Workshop on Measurements, Attacks, and Defenses for the Web (MADWeb) 2026 Program
Friday, 27 February
-
Oleksii (Alex) Starov (Palo Alto Networks)
Phishing and scams continue to dominate the Web threat landscape. As attackers adopt AI to automate their operations, we are seeing an increasingly diverse range of lures and evasion techniques on phishing web pages. To counter this, security solutions have to deploy AI-ready defenses designed to detect social engineering content and overcome advanced cloaking.
Drawing on nearly a decade of industry experience, this keynote explores the AI-driven evolution of phishing. We will investigate novel attacks developed in our research that demonstrate how Generative AI can obfuscate malicious code and how LLMs can assemble phishing pages in real-time. Because these "runtime assembly" methods can evade traditional network filters, the browser serves as a critical vantage point for detection. We will conclude by discussing a twofold defense strategy: building robust AI-powered detectors and leveraging the browser as a definitive vantage point for protection against patient-zero phishing threats.
Speaker's Biography: Oleksii Starov, Ph.D., is a Security Scientist and the Senior Research Manager for Web Security at Palo Alto Networks. He focuses on protecting users against evolving online threats by developing proactive, data-driven network and browser security solutions. Prior to joining Palo Alto Networks in 2018, Oleksii was a member of the PragSec Lab at Stony Brook University, conducting research in web security and privacy. An active contributor to the academic community, he has published and co-authored over 20 papers and serves on the program committees of top-tier security conferences. Since 2020, Oleksii has supported the MADWeb workshop and currently serves on its steering committee. Oleksii frequently shares his research through the Palo Alto Networks Unit 42 blogs and co-hosts the No Name Podcast, a leading cybersecurity podcast in Ukraine.
-
Antoine Boutet (Inria), Tao Beaufils (Inria)
Content personalization is ubiquitous on the web and mobile applications. However, the mechanisms that practically control this personalization by the different parties in the targeted advertising ecosystem remain unclear, raising serious questions about possible user manipulations to encourage them to take certain actions (e.g., consent to cookies, purchase a product). Due to its user-centric nature, it is technically difficult to collect this personalization in order to analyze it on a large scale. In this paper, we present STETOSCOPE (underSTand targETing and manipulatiOnS via COllaborative Private data collEction), a participative mobile application to analyze content personalization. Instead of relying on bots for data collection (which are subject to detection by platforms and may induce bias in the content), STETOSCOPE engages individuals by providing them with data collection campaigns linked to legitimate questions posed by citizens (e.g., is there price discrimination on this platform? Is this incentive message trustworthy?). A data collection campaign guides the user to specific web pages or mobile applications where a screenshot is triggered by the participant to collect the targeted information. These screenshots are then analyzed on a backend server to draw conclusions. This participatory application allows users to be involved in issues related to different forms of personalization on mobile, such as the analysis of dark patterns, price or search discrimination, the exchange of personal information with third parties, trust in incentive messages, or information bubbles for instance. To assess the prospects and limitations of the STETOSCOPE, we conducted preliminary data collection campaigns on e-commerce, bus and hotel booking, and recruitment platforms. Our preliminary results show evidence of search discrimination on most platforms, evidence of price discrimination on AliExpress, and evidence of fake discounts during Black Friday on Temu and on many ecommerce platforms before and after Christmas.

Screenshot grounding data:
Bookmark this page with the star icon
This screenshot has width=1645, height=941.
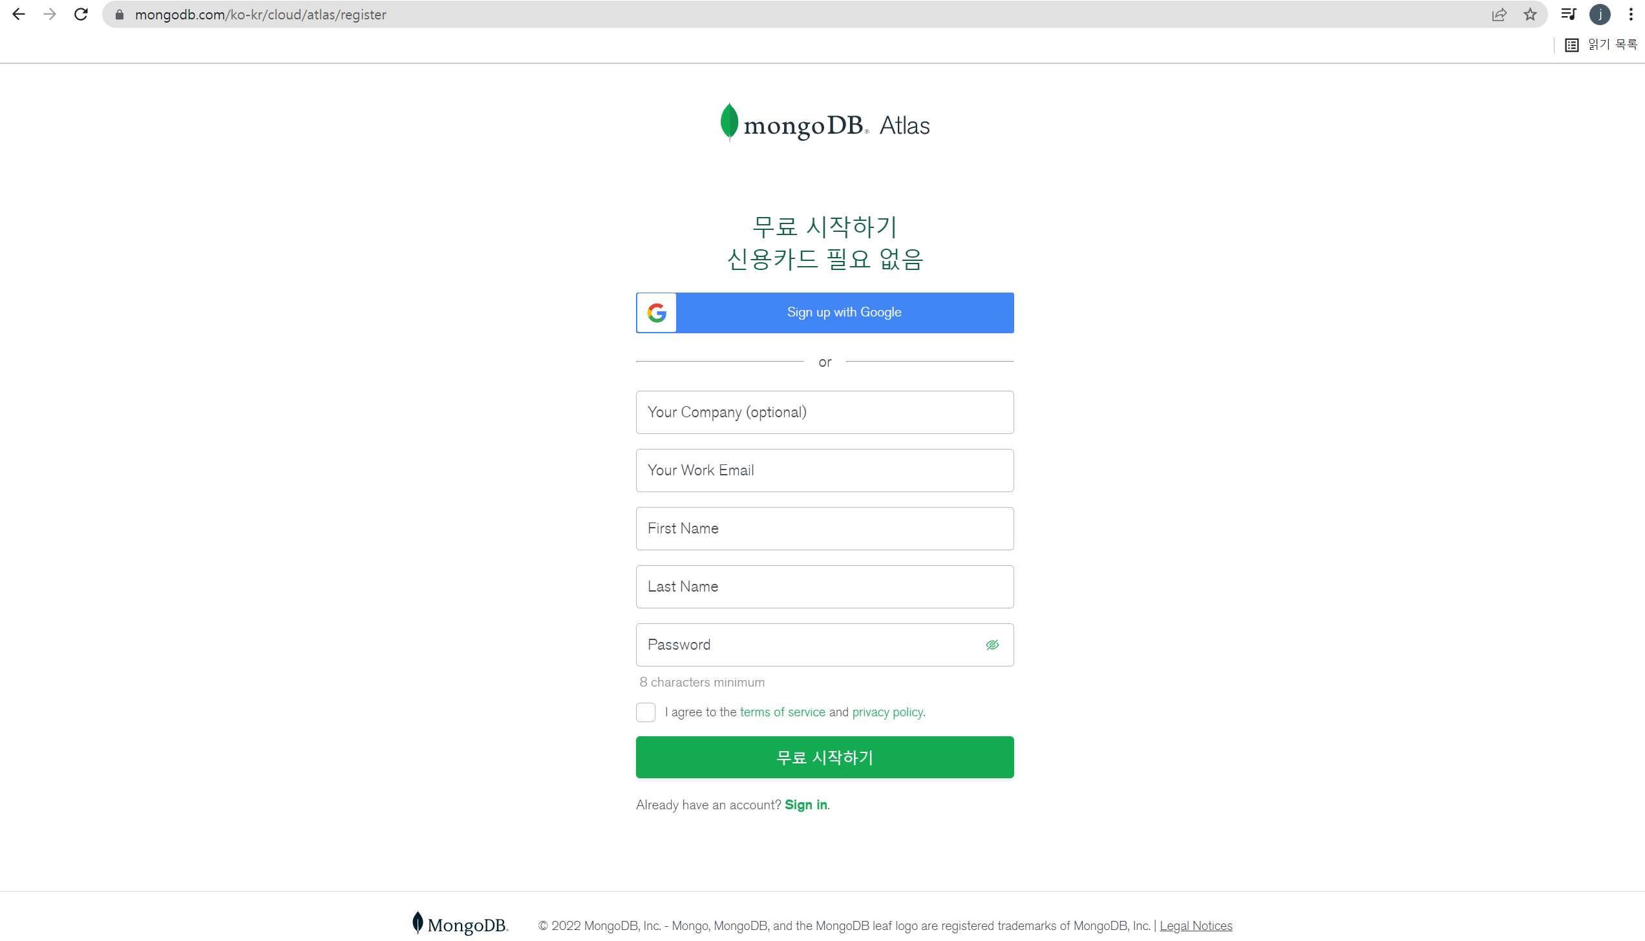tap(1530, 14)
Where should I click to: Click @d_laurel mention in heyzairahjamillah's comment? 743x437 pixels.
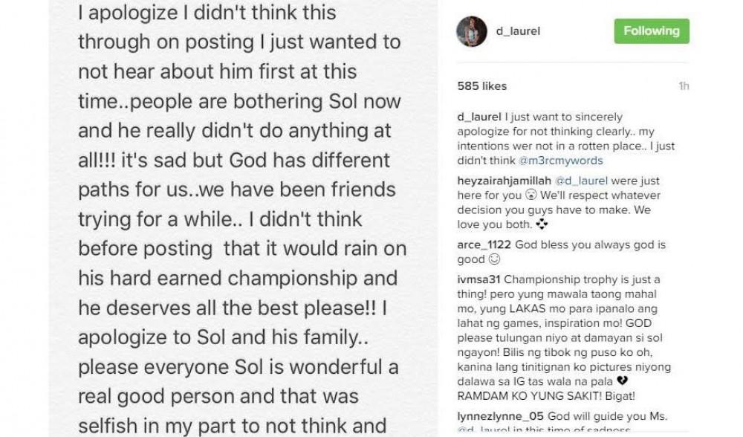[x=571, y=181]
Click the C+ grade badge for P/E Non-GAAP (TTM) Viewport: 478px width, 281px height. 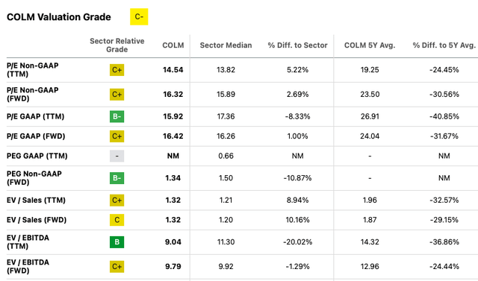(117, 70)
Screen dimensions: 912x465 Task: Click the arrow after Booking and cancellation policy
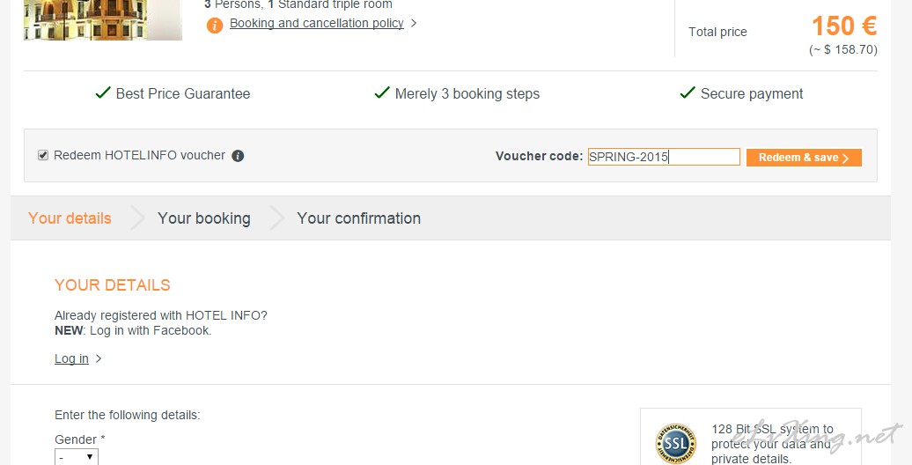[x=414, y=23]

# [Required work]
**A.** In the MADWeb 2026 program, since what year has Oleksii Starov supported the MADWeb workshop?
**B.** Pick up the MADWeb 2026 workshop program after its final sentence and continue writing it.

# [Answers in order]
**A.** 2020

**B.**
-
Shaoqi Jiang (Concordia University), Mohammad Mannan (Concordia University)
The availability of modern proxy tools has enabled more detailed analysis of application-layer traffic. Existing research has shown that open-source tools like mitmproxy are effective in observing the inner content of on-the-fly traffic, especially in HTTP and HTTPS requests. However, with HTTP/3 being increasingly adopted in both apps and web services, new challenges are posed because QUIC, the foundational protocol for HTTP/3, lacks full support in widely-used open-source mitm-proxy versions, which significantly hinders comprehensive research on HTTP/3 traffic within mobile applications. To address this limitation, we develop QuicMitm, a specialized QUIC man-in-the-middle proxy. Our proxy can observe plaintext HTTP/3 based on QUIC and handle HTTP requests from Android mobile apps. Using QuicMitm, we tested 3,452 popular apps to observe their HTTP/3 traffic. Also, we compared the privacy-related information leakage of HTTP/3 and HTTP/2 in these apps. Our observations provide a glance of the real-world prevalence of QUIC usage across mobile applications. We hope that our tool can assist researchers in conducting large-scale, dedicated measurements and analysis of QUIC-transmitted content.
-
Daan Vansteenhuyse (DistriNet, KU Leuven), Hadji Musaev (DistriNet, KU Leuven), Lieven Desmet (DistriNet, KU Leuven)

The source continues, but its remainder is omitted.